Cadmium was present at concentrations that exceed the specified human health screening levels for a commercial use exposure scenario in two surface soil samples collected from the southern portion of the Site.

Four semivolatile organic compounds (SVOCs) were present at concentrations that exceed the human health screening levels in a surface soil sample collected from the southwest portion of the Site.

Total petroleum hydrocarbons as diesel (TPH-d) were present at concentrations that exceed the residential human health screening levels, but are below the commercial/industrial screening levels in southwestern portion of the Site, in the same surface soil sample as the SVOCs.

The building materials and some appurtenances (i.e., fluorescent lights and possibly other electrical equipment) in both buildings contain non-friable asbestos-containing material (ACM), lead based paint (LBP), and/or polychlorinated biphenyls (PCBs).

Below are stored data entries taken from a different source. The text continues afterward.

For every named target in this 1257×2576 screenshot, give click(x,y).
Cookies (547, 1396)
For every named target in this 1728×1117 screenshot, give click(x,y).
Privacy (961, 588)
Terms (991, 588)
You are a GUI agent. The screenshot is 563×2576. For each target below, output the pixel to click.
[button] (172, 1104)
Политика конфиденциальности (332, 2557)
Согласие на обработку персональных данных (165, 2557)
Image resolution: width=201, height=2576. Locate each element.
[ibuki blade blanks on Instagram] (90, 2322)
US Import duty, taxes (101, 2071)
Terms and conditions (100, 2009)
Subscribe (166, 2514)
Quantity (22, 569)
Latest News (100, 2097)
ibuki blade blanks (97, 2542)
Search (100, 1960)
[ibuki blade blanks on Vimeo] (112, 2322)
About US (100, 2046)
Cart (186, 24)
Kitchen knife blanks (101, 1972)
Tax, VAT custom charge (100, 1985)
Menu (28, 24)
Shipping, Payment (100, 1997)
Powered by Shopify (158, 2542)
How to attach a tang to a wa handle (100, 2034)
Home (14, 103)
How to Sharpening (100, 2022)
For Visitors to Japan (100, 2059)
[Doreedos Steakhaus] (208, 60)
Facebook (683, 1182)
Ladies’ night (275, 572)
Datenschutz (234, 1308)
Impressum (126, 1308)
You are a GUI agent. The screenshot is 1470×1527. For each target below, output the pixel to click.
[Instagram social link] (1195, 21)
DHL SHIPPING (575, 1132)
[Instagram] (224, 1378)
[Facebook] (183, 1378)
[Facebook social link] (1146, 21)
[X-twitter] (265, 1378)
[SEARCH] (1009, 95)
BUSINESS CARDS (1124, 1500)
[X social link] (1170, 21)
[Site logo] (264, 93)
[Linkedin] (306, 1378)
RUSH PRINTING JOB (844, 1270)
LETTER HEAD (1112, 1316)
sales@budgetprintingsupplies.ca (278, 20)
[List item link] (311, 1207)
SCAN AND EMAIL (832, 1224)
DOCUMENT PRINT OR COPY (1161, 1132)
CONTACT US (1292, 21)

Ethylbenzene and chloroform are present in sub-slab soil gas above the human health screening levels for a residential exposure scenario in the former auto repair shop.

To continue reading the US-EPA ABCA, go here.

NOTE FROM CRSP REGARDING PHYTOREMEDIATION:  Although the US-EPA did not include any alternatives on  phytoremediation or phytotechnology for rendering soil contaminants harmless to human health in the ABCA, there is additional information on the successful use of various plants, trees, and microorganisms for brownfield soil remediation.  Please learn about them on line at the Center for Creative Land Recycling: http://mailchi.mp/cclr/webinars-07-31-17
or at this website for the International Journal on Phytoremediation“.   It is CRSP’s intent to apply the current US-EPA grant application for the remediation of hazardous materials within the buildings, and to develop a future remediation plan for the soils beneath the currently paved surfaces outside the buildings.